** Start Supplied material **

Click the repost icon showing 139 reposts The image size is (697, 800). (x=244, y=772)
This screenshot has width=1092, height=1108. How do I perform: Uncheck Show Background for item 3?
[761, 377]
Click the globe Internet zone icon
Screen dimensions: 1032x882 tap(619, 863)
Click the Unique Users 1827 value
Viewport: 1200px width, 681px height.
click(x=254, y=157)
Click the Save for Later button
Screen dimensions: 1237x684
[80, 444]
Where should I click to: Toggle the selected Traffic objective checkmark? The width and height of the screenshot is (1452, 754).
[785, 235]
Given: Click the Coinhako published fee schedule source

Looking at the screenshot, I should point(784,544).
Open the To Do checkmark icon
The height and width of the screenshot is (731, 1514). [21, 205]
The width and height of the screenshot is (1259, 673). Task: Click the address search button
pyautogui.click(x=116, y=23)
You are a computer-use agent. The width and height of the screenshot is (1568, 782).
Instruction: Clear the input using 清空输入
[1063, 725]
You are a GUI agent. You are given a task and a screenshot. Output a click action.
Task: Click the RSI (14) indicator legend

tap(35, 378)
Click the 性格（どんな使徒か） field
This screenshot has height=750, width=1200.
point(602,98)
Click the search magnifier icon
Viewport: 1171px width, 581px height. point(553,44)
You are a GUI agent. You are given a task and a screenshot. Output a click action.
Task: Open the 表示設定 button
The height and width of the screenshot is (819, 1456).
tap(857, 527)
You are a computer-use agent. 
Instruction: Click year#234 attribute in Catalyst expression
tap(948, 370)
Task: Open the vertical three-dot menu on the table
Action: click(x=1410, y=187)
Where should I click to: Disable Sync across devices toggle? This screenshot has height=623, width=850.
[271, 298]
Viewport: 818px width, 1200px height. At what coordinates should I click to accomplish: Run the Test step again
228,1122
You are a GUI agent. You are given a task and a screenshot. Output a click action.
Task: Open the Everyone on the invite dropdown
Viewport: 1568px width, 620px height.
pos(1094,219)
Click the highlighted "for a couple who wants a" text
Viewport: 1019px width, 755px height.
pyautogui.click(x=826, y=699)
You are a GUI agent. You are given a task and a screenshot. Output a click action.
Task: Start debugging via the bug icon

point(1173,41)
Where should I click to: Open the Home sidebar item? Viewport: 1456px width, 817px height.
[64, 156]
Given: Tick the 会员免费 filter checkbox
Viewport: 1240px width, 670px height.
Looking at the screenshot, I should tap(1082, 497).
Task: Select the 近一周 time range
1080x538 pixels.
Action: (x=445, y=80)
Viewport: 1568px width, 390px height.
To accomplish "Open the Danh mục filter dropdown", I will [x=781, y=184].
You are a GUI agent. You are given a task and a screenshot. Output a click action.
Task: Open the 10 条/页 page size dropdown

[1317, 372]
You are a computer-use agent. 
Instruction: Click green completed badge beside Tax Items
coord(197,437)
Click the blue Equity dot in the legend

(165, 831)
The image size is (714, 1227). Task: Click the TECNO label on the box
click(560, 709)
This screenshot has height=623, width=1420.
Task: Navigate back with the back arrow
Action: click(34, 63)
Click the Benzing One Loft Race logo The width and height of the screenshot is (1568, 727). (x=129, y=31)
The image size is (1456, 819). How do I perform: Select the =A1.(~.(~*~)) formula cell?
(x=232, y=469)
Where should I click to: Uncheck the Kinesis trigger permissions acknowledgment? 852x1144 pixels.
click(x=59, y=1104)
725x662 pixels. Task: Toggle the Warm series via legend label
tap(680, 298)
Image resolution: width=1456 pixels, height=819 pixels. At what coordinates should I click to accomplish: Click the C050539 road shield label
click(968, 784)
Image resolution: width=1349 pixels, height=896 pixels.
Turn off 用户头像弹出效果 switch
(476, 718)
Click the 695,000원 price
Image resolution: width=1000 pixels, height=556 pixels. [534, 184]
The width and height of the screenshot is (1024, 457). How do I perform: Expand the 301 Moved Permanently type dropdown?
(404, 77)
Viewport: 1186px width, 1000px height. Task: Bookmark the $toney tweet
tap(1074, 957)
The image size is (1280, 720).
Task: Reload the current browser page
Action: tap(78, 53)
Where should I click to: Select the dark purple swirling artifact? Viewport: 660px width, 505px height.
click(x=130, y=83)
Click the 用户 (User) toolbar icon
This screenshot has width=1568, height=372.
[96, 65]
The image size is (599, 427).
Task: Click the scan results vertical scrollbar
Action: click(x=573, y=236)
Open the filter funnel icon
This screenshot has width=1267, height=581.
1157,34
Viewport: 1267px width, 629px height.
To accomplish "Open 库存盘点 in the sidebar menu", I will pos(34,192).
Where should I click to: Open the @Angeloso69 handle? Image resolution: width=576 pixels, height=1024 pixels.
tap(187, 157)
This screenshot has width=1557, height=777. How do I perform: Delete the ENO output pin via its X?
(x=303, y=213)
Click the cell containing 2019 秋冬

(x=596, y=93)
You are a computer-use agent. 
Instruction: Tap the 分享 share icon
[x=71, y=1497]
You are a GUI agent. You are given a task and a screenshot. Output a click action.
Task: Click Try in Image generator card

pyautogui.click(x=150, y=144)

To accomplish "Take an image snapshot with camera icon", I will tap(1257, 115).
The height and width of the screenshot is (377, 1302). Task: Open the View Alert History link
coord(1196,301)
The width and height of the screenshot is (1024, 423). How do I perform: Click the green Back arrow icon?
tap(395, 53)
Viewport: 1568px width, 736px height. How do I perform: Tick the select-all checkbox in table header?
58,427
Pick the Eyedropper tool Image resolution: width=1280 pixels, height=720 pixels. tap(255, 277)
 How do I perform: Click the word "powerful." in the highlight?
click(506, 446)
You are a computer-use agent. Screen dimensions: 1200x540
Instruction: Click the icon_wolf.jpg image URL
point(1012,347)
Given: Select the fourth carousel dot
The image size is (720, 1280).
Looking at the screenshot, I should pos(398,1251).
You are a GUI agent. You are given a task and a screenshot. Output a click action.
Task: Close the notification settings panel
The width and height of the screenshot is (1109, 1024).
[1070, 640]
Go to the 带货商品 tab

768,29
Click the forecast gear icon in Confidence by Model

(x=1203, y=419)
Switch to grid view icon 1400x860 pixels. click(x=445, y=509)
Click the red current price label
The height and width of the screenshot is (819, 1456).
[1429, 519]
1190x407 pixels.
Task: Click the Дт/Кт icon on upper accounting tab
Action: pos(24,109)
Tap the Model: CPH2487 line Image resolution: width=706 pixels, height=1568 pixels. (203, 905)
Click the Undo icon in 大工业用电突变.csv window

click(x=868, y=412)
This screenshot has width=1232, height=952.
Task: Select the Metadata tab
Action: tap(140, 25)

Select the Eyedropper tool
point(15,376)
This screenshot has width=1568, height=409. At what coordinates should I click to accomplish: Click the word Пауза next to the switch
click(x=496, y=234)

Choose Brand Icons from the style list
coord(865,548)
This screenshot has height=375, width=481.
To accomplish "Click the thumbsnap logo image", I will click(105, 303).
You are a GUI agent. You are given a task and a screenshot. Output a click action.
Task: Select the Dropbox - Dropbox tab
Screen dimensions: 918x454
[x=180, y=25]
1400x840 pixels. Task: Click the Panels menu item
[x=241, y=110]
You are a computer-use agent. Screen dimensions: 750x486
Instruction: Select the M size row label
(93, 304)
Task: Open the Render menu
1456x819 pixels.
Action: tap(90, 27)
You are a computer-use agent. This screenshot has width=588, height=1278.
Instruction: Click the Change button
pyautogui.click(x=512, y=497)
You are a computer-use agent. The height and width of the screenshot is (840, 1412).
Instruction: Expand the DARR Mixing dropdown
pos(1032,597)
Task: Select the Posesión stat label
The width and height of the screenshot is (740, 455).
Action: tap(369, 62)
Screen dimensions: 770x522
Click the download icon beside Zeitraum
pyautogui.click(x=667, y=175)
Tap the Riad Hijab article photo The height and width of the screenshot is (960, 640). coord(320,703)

** End Supplied material **

Rewrite all the entries above, changing every "Instruction" to "Command" and leaving everything else as it is.

Click the repost icon showing 139 reposts The image size is (697, 800). (x=244, y=772)
This screenshot has width=1092, height=1108. How do I perform: Uncheck Show Background for item 3?
[761, 377]
Click the globe Internet zone icon
Screen dimensions: 1032x882 tap(619, 863)
Click the Unique Users 1827 value
Viewport: 1200px width, 681px height.
click(x=254, y=157)
Click the Save for Later button
Screen dimensions: 1237x684
[80, 444]
Where should I click to: Toggle the selected Traffic objective checkmark? The width and height of the screenshot is (1452, 754).
[785, 235]
Given: Click the Coinhako published fee schedule source

Looking at the screenshot, I should point(784,544).
Open the To Do checkmark icon
The height and width of the screenshot is (731, 1514). [21, 205]
The width and height of the screenshot is (1259, 673). Task: Click the address search button
pyautogui.click(x=116, y=23)
You are a computer-use agent. The width and height of the screenshot is (1568, 782).
Command: Clear the input using 清空输入
[1063, 725]
You are a GUI agent. You are given a task and a screenshot. Output a click action.
Task: Click the RSI (14) indicator legend

tap(35, 378)
Click the 性格（どんな使徒か） field
This screenshot has height=750, width=1200.
point(602,98)
Click the search magnifier icon
Viewport: 1171px width, 581px height. point(553,44)
You are a GUI agent. You are given a task and a screenshot. Output a click action.
Task: Open the 表示設定 button
The height and width of the screenshot is (819, 1456).
tap(857, 527)
You are a computer-use agent. 
Command: Click year#234 attribute in Catalyst expression
tap(948, 370)
Task: Open the vertical three-dot menu on the table
Action: click(x=1410, y=187)
Where should I click to: Disable Sync across devices toggle? This screenshot has height=623, width=850.
[271, 298]
Viewport: 818px width, 1200px height. At what coordinates should I click to accomplish: Run the Test step again
228,1122
You are a GUI agent. You are given a task and a screenshot. Output a click action.
Task: Open the Everyone on the invite dropdown
Viewport: 1568px width, 620px height.
pos(1094,219)
Click the highlighted "for a couple who wants a" text
Viewport: 1019px width, 755px height.
pyautogui.click(x=826, y=699)
You are a GUI agent. You are given a task and a screenshot. Output a click action.
Task: Start debugging via the bug icon

point(1173,41)
Where should I click to: Open the Home sidebar item? Viewport: 1456px width, 817px height.
[64, 156]
Given: Tick the 会员免费 filter checkbox
Viewport: 1240px width, 670px height.
Looking at the screenshot, I should tap(1082, 497).
Task: Select the 近一周 time range
1080x538 pixels.
Action: (x=445, y=80)
Viewport: 1568px width, 390px height.
To accomplish "Open the Danh mục filter dropdown", I will [x=781, y=184].
You are a GUI agent. You are given a task and a screenshot. Output a click action.
Task: Open the 10 条/页 page size dropdown

[1317, 372]
You are a computer-use agent. 
Command: Click green completed badge beside Tax Items
coord(197,437)
Click the blue Equity dot in the legend

(165, 831)
The image size is (714, 1227). Task: Click the TECNO label on the box
click(560, 709)
This screenshot has height=623, width=1420.
Task: Navigate back with the back arrow
Action: click(34, 63)
Click the Benzing One Loft Race logo The width and height of the screenshot is (1568, 727). (x=129, y=31)
The image size is (1456, 819). How do I perform: Select the =A1.(~.(~*~)) formula cell?
(x=232, y=469)
Where should I click to: Uncheck the Kinesis trigger permissions acknowledgment? 852x1144 pixels.
click(x=59, y=1104)
725x662 pixels. Task: Toggle the Warm series via legend label
tap(680, 298)
Image resolution: width=1456 pixels, height=819 pixels. At what coordinates should I click to accomplish: Click the C050539 road shield label
click(968, 784)
Image resolution: width=1349 pixels, height=896 pixels.
Turn off 用户头像弹出效果 switch
(476, 718)
Click the 695,000원 price
Image resolution: width=1000 pixels, height=556 pixels. [534, 184]
The width and height of the screenshot is (1024, 457). How do I perform: Expand the 301 Moved Permanently type dropdown?
(404, 77)
Viewport: 1186px width, 1000px height. Task: Bookmark the $toney tweet
tap(1074, 957)
The image size is (1280, 720).
Task: Reload the current browser page
Action: tap(78, 53)
Where should I click to: Select the dark purple swirling artifact? Viewport: 660px width, 505px height.
click(x=130, y=83)
Click the 用户 (User) toolbar icon
This screenshot has width=1568, height=372.
[96, 65]
The image size is (599, 427).
Task: Click the scan results vertical scrollbar
Action: click(x=573, y=236)
Open the filter funnel icon
This screenshot has width=1267, height=581.
1157,34
Viewport: 1267px width, 629px height.
To accomplish "Open 库存盘点 in the sidebar menu", I will pos(34,192).
Where should I click to: Open the @Angeloso69 handle? Image resolution: width=576 pixels, height=1024 pixels.
tap(187, 157)
This screenshot has width=1557, height=777. How do I perform: Delete the ENO output pin via its X?
(x=303, y=213)
Click the cell containing 2019 秋冬

(x=596, y=93)
You are a computer-use agent. 
Command: Tap the 分享 share icon
[x=71, y=1497]
You are a GUI agent. You are given a task and a screenshot. Output a click action.
Task: Click Try in Image generator card

pyautogui.click(x=150, y=144)

To accomplish "Take an image snapshot with camera icon", I will tap(1257, 115).
The height and width of the screenshot is (377, 1302). Task: Open the View Alert History link
coord(1196,301)
The width and height of the screenshot is (1024, 423). How do I perform: Click the green Back arrow icon?
tap(395, 53)
Viewport: 1568px width, 736px height. How do I perform: Tick the select-all checkbox in table header?
58,427
Pick the Eyedropper tool Image resolution: width=1280 pixels, height=720 pixels. tap(255, 277)
 How do I perform: Click the word "powerful." in the highlight?
click(506, 446)
You are a computer-use agent. Screen dimensions: 1200x540
Command: Click the icon_wolf.jpg image URL
point(1012,347)
Given: Select the fourth carousel dot
The image size is (720, 1280).
Looking at the screenshot, I should pos(398,1251).
You are a GUI agent. You are given a task and a screenshot. Output a click action.
Task: Close the notification settings panel
The width and height of the screenshot is (1109, 1024).
[1070, 640]
Go to the 带货商品 tab

768,29
Click the forecast gear icon in Confidence by Model

(x=1203, y=419)
Switch to grid view icon 1400x860 pixels. click(x=445, y=509)
Click the red current price label
The height and width of the screenshot is (819, 1456).
[1429, 519]
1190x407 pixels.
Task: Click the Дт/Кт icon on upper accounting tab
Action: pos(24,109)
Tap the Model: CPH2487 line Image resolution: width=706 pixels, height=1568 pixels. (203, 905)
Click the Undo icon in 大工业用电突变.csv window

click(x=868, y=412)
This screenshot has width=1232, height=952.
Task: Select the Metadata tab
Action: tap(140, 25)

Select the Eyedropper tool
point(15,376)
This screenshot has width=1568, height=409. At what coordinates should I click to accomplish: Click the word Пауза next to the switch
click(x=496, y=234)

Choose Brand Icons from the style list
coord(865,548)
This screenshot has height=375, width=481.
To accomplish "Click the thumbsnap logo image", I will click(105, 303).
You are a GUI agent. You are given a task and a screenshot. Output a click action.
Task: Select the Dropbox - Dropbox tab
Screen dimensions: 918x454
[x=180, y=25]
1400x840 pixels. Task: Click the Panels menu item
[x=241, y=110]
You are a computer-use agent. Screen dimensions: 750x486
Command: Select the M size row label
(93, 304)
Task: Open the Render menu
1456x819 pixels.
Action: tap(90, 27)
You are a computer-use agent. This screenshot has width=588, height=1278.
Command: Click the Change button
pyautogui.click(x=512, y=497)
You are a computer-use agent. The height and width of the screenshot is (840, 1412).
Command: Expand the DARR Mixing dropdown
pos(1032,597)
Task: Select the Posesión stat label
The width and height of the screenshot is (740, 455).
Action: tap(369, 62)
Screen dimensions: 770x522
Click the download icon beside Zeitraum
pyautogui.click(x=667, y=175)
Tap the Riad Hijab article photo The height and width of the screenshot is (960, 640). coord(320,703)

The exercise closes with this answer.